By the end of the twentieth century, America's suburbs contained more
office space than its central cities. Many of these corporate workplaces
were surrounded, somewhat incongruously, by verdant vistas of broad
lawns and leafy trees. In Pastoral Capitalism, Louise Mozingo describes
the evolution of these central (but often ignored) features of postwar
urbanism in the context of the modern capitalist enterprise.
These new suburban corporate landscapes emerged from a historical moment
when corporations reconceived their management structures, the city
decentralized and dispersed into low-density, auto-dependent
peripheries, and the pastoral--in the form of leafy residential
suburbs--triumphed as an American ideal. Greenness, writes Mozingo, was
associated with goodness, and pastoral capitalism appropriated the
suburb's aesthetics and moral code. Like the lawn-proud suburban
homeowner, corporations understood a pastoral landscape's capacity to
communicate identity, status, and right-mindedness.
Mozingo distinguishes among three forms of corporate landscapes--the
corporate campus, the corporate estate, and the office park--and
examines suburban corporate landscapes built and inhabited by such
companies as Bell Labs, General Motors, Deere & Company, and Microsoft.

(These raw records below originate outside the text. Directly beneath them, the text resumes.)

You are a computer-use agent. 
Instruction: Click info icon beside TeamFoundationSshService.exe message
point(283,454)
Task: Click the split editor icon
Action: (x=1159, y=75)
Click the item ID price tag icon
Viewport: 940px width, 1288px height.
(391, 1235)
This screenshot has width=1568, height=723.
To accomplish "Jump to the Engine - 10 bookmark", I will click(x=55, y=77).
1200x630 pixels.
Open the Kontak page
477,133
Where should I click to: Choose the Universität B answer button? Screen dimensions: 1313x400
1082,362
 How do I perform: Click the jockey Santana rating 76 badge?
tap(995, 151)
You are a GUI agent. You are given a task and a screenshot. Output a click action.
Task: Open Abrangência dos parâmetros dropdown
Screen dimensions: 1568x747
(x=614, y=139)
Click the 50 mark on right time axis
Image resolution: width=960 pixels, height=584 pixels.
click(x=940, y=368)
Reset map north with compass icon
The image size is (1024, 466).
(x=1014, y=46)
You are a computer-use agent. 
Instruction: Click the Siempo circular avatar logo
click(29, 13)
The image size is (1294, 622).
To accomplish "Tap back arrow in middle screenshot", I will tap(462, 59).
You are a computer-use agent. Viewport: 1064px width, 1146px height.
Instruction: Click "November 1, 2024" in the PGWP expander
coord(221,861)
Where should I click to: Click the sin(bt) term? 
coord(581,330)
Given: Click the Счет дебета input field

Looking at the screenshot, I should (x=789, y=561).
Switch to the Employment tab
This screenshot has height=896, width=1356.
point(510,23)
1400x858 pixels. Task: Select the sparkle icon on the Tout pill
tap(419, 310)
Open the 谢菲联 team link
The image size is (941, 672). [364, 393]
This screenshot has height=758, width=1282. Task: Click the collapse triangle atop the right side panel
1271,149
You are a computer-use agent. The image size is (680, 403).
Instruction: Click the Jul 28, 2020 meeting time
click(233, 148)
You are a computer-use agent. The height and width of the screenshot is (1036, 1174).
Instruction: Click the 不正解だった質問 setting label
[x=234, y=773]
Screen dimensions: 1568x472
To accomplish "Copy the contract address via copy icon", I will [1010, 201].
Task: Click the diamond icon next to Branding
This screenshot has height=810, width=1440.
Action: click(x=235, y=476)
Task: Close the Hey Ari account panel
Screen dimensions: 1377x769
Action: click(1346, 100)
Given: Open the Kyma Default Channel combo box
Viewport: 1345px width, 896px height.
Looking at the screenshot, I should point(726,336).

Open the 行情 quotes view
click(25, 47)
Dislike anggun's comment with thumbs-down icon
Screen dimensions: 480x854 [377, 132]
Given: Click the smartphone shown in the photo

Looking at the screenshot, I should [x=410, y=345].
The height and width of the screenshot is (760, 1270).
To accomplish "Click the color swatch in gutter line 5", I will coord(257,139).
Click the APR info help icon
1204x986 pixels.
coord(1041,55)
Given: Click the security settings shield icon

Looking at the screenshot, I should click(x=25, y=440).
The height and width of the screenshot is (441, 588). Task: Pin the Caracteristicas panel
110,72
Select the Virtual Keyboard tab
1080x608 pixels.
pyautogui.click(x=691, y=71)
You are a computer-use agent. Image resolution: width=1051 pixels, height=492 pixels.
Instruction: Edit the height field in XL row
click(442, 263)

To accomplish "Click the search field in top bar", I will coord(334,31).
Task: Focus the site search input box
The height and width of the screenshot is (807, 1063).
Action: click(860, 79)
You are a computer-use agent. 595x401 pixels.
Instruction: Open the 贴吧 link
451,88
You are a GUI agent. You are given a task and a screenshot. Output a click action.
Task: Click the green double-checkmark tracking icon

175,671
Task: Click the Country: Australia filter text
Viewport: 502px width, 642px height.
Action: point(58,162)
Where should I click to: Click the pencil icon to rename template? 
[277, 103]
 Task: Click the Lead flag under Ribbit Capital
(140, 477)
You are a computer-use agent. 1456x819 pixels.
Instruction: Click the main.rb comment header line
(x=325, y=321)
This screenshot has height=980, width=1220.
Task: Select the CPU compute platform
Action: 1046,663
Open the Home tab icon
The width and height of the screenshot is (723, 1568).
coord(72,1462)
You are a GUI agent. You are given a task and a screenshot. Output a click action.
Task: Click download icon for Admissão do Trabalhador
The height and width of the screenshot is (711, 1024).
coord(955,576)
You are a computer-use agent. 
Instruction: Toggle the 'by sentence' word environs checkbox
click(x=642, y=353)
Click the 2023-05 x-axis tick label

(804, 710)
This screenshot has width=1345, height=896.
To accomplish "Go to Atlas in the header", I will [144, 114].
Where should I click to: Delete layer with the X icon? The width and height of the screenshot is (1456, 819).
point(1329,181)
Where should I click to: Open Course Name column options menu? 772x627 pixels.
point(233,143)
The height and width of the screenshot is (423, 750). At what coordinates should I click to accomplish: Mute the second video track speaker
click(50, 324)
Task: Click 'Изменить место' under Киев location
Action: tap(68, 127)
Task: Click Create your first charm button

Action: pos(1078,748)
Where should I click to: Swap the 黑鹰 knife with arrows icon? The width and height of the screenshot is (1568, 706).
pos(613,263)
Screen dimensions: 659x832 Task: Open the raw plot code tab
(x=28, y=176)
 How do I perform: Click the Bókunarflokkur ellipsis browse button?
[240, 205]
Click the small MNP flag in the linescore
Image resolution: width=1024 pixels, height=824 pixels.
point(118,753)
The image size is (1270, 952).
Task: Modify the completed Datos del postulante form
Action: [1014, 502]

She also considers the globalization of pastoral capitalism in Europe
and the developing world including Singapore, India, and China. Mozingo
argues that, even as it is proliferating, pastoral capitalism needs
redesign, as do many of our metropolitan forms, for pressing social,
cultural, political, and environmental reasons. Future transformations
are impossible, however, unless we understand the past. Pastoral
Capitalism offers an indispensible chapter in urban history, examining
not only the design of corporate landscapes but also the economic,
social, and cultural models that determined their form.